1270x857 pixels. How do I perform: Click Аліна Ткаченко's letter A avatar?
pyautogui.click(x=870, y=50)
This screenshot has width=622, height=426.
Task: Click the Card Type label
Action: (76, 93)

▸ **What is being asked**
An exact copy of every entry is the expected result.

▸ **Written reply**
1270x857 pixels. How do I perform: Click Аліна Ткаченко's letter A avatar?
pyautogui.click(x=870, y=50)
This screenshot has width=622, height=426.
Task: Click the Card Type label
Action: (76, 93)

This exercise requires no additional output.